Target position records:
## Start

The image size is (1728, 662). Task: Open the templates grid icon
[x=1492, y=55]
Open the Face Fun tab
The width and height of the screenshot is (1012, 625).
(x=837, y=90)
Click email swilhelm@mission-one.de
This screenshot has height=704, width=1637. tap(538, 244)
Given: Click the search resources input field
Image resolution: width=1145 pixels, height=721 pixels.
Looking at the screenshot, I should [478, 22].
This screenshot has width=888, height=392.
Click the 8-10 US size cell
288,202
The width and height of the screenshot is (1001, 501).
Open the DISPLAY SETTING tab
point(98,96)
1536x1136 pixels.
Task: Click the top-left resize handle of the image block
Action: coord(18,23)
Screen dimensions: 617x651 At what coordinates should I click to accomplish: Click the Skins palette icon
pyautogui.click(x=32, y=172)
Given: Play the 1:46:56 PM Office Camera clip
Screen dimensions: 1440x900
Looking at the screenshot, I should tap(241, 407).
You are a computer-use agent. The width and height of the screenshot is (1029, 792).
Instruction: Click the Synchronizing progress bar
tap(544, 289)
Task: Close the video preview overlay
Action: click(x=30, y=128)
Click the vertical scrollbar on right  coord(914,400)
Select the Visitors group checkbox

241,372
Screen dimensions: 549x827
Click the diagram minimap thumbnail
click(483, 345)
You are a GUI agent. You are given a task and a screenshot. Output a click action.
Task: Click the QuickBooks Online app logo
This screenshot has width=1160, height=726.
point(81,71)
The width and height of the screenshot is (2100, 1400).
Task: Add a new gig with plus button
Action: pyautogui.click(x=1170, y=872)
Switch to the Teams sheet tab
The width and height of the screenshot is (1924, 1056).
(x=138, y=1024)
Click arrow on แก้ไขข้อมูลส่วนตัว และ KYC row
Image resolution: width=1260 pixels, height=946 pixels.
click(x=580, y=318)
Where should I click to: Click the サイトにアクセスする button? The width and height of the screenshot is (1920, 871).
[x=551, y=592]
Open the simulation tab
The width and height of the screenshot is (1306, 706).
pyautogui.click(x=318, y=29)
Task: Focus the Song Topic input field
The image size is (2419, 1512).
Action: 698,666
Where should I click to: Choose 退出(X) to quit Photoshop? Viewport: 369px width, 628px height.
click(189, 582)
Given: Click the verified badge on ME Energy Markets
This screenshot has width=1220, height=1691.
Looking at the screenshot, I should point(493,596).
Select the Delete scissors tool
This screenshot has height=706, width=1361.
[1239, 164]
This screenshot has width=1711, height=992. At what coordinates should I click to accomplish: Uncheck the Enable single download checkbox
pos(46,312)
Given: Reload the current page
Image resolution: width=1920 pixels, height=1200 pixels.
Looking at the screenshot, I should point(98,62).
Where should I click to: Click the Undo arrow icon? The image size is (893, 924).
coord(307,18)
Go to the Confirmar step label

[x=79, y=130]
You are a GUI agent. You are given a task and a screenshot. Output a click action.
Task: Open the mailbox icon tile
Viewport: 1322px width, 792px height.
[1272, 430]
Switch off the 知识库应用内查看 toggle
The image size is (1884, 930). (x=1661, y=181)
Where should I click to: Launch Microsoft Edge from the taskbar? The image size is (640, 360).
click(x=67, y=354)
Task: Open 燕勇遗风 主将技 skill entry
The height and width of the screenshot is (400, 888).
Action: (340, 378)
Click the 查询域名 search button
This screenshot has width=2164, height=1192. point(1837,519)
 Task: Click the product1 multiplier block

## End

## [WHAT IS ASKED]
Rewrite the rows above, changing "Screen dimensions" to "Screen size" and keeping everything else the same.

## [FINISHED EXERCISE]
The image size is (1728, 662). Task: Open the templates grid icon
[x=1492, y=55]
Open the Face Fun tab
The width and height of the screenshot is (1012, 625).
(x=837, y=90)
Click email swilhelm@mission-one.de
This screenshot has height=704, width=1637. tap(538, 244)
Given: Click the search resources input field
Image resolution: width=1145 pixels, height=721 pixels.
Looking at the screenshot, I should [478, 22].
This screenshot has width=888, height=392.
Click the 8-10 US size cell
288,202
The width and height of the screenshot is (1001, 501).
Open the DISPLAY SETTING tab
point(98,96)
1536x1136 pixels.
Task: Click the top-left resize handle of the image block
Action: coord(18,23)
Screen size: 617x651 At what coordinates should I click to accomplish: Click the Skins palette icon
pyautogui.click(x=32, y=172)
Given: Play the 1:46:56 PM Office Camera clip
Screen size: 1440x900
Looking at the screenshot, I should tap(241, 407).
You are a computer-use agent. The width and height of the screenshot is (1029, 792).
Instruction: Click the Synchronizing progress bar
tap(544, 289)
Task: Close the video preview overlay
Action: click(x=30, y=128)
Click the vertical scrollbar on right  coord(914,400)
Select the Visitors group checkbox

241,372
Screen size: 549x827
Click the diagram minimap thumbnail
click(483, 345)
You are a GUI agent. You are given a task and a screenshot. Output a click action.
Task: Click the QuickBooks Online app logo
This screenshot has width=1160, height=726.
point(81,71)
The width and height of the screenshot is (2100, 1400).
Task: Add a new gig with plus button
Action: pyautogui.click(x=1170, y=872)
Switch to the Teams sheet tab
The width and height of the screenshot is (1924, 1056).
(x=138, y=1024)
Click arrow on แก้ไขข้อมูลส่วนตัว และ KYC row
Image resolution: width=1260 pixels, height=946 pixels.
click(x=580, y=318)
Where should I click to: Click the サイトにアクセスする button? The width and height of the screenshot is (1920, 871).
[x=551, y=592]
Open the simulation tab
The width and height of the screenshot is (1306, 706).
pyautogui.click(x=318, y=29)
Task: Focus the Song Topic input field
The image size is (2419, 1512).
Action: 698,666
Where should I click to: Choose 退出(X) to quit Photoshop? Viewport: 369px width, 628px height.
click(189, 582)
Given: Click the verified badge on ME Energy Markets
This screenshot has width=1220, height=1691.
Looking at the screenshot, I should point(493,596).
Select the Delete scissors tool
This screenshot has height=706, width=1361.
[1239, 164]
This screenshot has width=1711, height=992. At what coordinates should I click to accomplish: Uncheck the Enable single download checkbox
pos(46,312)
Given: Reload the current page
Image resolution: width=1920 pixels, height=1200 pixels.
Looking at the screenshot, I should point(98,62).
Where should I click to: Click the Undo arrow icon? The image size is (893, 924).
coord(307,18)
Go to the Confirmar step label

[x=79, y=130]
You are a GUI agent. You are given a task and a screenshot. Output a click action.
Task: Open the mailbox icon tile
Viewport: 1322px width, 792px height.
[1272, 430]
Switch off the 知识库应用内查看 toggle
The image size is (1884, 930). (x=1661, y=181)
Where should I click to: Launch Microsoft Edge from the taskbar? The image size is (640, 360).
click(x=67, y=354)
Task: Open 燕勇遗风 主将技 skill entry
The height and width of the screenshot is (400, 888).
Action: (340, 378)
Click the 查询域名 search button
This screenshot has width=2164, height=1192. point(1837,519)
 Task: Click the product1 multiplier block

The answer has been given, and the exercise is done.